Protective effects of agrimonolide on hypoxia-induced H9c2 cell injury by maintaining mitochondrial homeostasis.

Abstract

Cardiomyocyte death caused by hypoxia is one of the main causes of myocardial infarction or heart failure, and mitochondria play an important role in this process. Agrimonolide (AM) is a monomeric component extracted from Agrimonia pilosa L. and has antioxidant, antitumor, and anti-inflammatory effects. This study aimed to investigate the role and mechanism of AM in improving hypoxia-induced H9c2 cell damage. The results showed that low AM concentrations promote H9c2 cell proliferation and increase cellular ATP content. Transcriptome sequencing showed that AM induces differential expression of genes in H9c2 cells.

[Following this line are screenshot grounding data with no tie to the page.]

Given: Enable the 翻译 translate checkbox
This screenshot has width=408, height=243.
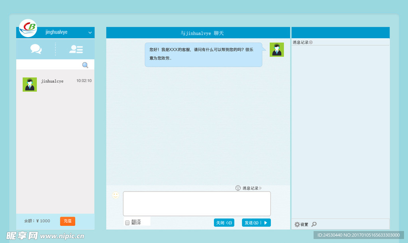Looking at the screenshot, I should [x=128, y=223].

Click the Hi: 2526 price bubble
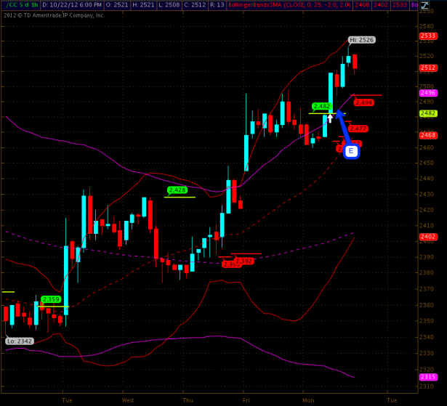click(361, 40)
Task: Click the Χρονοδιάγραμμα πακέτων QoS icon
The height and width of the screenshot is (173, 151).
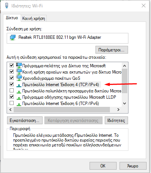Action: (x=19, y=78)
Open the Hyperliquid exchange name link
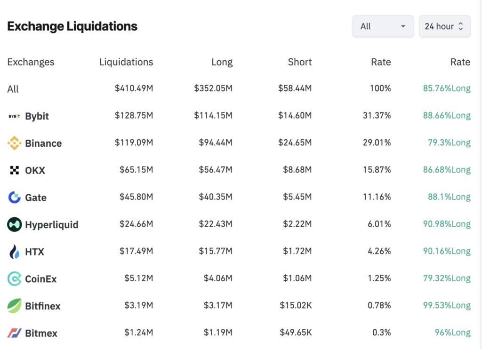Viewport: 482px width, 349px height. tap(52, 225)
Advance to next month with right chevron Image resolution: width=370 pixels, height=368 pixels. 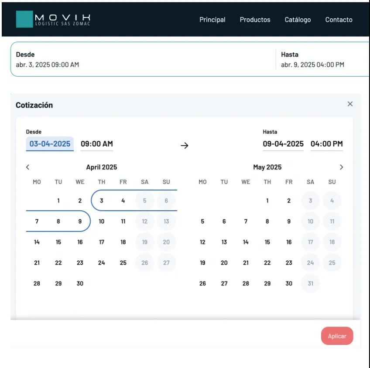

Gene ontology (GO) function and Kyoto Encyclopedia of Genes and Genomes (KEGG) pathway enrichment analyses revealed that these genes were concentrated in mitochondrial function. Subsequent experiments confirmed that AM regulates hypoxia-induced cell cycle arrest. AM inhibited the rate of apoptosis by regulating the expression of apoptosis-related proteins, reducing the level of cleaved Caspase 3 and Bax, and increasing the level of Bcl2, thereby protecting H9c2 cells from hypoxia-induced apoptosis. AM restored the mitochondrial membrane potential, inhibited the generation of ROS, maintained the normal shape of the mitochondria, improved the level of the mitochondrial functional proteins OPA1, MFN1, MFN2, Tom20, and increased the level of ATP. In conclusion, AM protects H9c2 cells from hypoxia-induced cell damage.